» **WHAT TO WORK ON**
Every line below that mentions the word "agent" should be copied out.

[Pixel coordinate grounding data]

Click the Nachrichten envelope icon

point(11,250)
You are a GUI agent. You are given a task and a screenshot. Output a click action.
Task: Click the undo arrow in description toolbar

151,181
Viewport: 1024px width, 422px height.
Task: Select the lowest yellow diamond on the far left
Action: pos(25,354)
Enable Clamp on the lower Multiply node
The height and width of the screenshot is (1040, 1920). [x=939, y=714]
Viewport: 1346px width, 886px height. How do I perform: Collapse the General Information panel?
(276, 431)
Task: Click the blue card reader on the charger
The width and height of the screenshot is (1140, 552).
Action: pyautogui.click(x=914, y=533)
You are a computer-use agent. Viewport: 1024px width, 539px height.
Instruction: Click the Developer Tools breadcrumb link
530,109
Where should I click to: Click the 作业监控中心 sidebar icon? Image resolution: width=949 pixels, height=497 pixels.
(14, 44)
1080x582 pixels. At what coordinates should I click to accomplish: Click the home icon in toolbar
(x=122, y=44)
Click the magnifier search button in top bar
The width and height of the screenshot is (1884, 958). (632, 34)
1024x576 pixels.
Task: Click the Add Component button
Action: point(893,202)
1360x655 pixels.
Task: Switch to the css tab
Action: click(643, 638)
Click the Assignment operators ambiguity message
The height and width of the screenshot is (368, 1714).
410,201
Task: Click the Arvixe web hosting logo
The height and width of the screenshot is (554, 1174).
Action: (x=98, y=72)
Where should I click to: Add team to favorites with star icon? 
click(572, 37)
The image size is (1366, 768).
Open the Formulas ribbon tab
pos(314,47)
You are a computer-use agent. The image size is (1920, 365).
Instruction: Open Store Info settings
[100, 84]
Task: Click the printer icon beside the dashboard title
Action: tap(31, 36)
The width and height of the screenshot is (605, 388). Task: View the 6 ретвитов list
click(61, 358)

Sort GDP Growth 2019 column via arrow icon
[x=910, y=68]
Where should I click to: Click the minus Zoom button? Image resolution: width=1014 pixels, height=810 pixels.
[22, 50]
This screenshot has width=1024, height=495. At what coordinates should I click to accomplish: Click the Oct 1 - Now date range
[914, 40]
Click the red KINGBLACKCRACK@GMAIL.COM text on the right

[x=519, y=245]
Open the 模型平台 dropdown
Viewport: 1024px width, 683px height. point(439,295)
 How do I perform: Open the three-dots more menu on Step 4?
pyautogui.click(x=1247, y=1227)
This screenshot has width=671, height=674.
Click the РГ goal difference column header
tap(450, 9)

» **ANSWER AREA**
You are a GUI agent. You are given a task and a screenshot. Output a click action.
You are a computer-use agent. Viewport: 1024px width, 539px height.
You are a computer-use agent. The image size is (1920, 365).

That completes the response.